Extraordinary claims require extraordinary evidence. Is the impression of the gear implausible? Does it suggest something technically implausible? Or does it go against any known measurements of that gear?

And:

What is the best or most reasonable hypothesis or explanation for a given subjective impression?

So sticking just to evaluating loudspeakers:

If the hypothesis about somebody’s subjective impression is that it is a “ bias effect” then that suggests “ the loudspeaker doesn’t really sound like you think it does; it sounds different than what you perceive.

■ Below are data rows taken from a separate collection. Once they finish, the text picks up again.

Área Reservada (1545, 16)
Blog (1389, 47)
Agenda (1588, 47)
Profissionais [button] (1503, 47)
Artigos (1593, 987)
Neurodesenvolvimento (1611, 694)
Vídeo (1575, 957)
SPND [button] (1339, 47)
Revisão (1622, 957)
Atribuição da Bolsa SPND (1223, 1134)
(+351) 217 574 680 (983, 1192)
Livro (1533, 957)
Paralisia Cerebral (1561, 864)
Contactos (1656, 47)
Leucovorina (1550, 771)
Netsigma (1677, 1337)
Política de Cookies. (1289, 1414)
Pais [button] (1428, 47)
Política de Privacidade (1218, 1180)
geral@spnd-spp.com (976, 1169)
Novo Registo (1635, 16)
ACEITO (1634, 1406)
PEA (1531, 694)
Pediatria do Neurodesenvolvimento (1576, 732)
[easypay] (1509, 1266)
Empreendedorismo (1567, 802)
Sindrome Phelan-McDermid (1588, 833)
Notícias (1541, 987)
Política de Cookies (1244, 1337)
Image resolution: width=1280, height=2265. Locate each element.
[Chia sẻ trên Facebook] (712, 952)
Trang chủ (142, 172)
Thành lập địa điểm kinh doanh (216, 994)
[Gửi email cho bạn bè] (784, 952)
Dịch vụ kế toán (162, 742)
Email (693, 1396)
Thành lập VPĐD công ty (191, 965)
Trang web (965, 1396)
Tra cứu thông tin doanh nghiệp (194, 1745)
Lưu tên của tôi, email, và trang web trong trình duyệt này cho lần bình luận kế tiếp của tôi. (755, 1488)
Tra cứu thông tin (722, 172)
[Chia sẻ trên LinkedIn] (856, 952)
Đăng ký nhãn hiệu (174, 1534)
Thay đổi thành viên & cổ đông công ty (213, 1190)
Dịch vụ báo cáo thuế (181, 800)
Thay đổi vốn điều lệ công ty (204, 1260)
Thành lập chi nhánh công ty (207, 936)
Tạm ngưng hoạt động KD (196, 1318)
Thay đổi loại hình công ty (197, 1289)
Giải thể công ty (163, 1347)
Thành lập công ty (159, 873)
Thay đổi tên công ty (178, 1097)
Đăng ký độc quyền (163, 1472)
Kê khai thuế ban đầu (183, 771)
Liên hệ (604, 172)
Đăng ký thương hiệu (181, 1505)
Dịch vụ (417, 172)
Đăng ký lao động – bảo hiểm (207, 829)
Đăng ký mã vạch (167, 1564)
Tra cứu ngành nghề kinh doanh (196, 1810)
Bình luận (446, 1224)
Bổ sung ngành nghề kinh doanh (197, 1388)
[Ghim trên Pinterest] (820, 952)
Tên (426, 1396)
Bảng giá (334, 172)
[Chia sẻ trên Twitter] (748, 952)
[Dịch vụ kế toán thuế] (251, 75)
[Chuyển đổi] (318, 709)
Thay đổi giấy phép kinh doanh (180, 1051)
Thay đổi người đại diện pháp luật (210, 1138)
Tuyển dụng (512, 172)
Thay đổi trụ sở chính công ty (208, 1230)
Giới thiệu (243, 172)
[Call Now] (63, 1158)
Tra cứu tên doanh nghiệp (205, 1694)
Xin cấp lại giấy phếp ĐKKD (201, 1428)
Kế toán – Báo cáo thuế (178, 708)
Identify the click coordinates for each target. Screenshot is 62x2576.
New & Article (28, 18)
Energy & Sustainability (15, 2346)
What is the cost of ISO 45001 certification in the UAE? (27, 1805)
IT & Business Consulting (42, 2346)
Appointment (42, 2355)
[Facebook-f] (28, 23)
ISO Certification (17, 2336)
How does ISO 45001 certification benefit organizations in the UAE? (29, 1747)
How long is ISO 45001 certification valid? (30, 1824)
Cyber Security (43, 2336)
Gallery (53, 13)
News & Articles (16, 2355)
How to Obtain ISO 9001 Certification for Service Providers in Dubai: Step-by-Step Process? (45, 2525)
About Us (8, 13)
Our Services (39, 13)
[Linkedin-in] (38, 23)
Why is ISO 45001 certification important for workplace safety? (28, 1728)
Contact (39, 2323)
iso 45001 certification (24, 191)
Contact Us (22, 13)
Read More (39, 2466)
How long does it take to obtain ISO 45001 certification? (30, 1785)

Well, if that’s going to be one hypothesis, its explanatory power should be put against another possible hypothesis “The sonic impressions are to some relevant degree accurate; because that really is what the speakers sound like!”

So let’s see these different hypotheses in action:

I auditioned the Revel Performa speakers a few times. I went in knowing how Revel speakers generally measure. So that could have biased my perception. Except the first audition didn’t go well - I was surprised by the substandard performance in which the speakers didn’t sound smooth, but somewhat rough in the highs and uneven in the bass. But I quickly realized this was due to a poor set up - as the speakers were placed too close to the back wall and one was near a large reflective wall of glass. The poor set up seemed to overpower any bias I might’ve had that the speakers would sound better.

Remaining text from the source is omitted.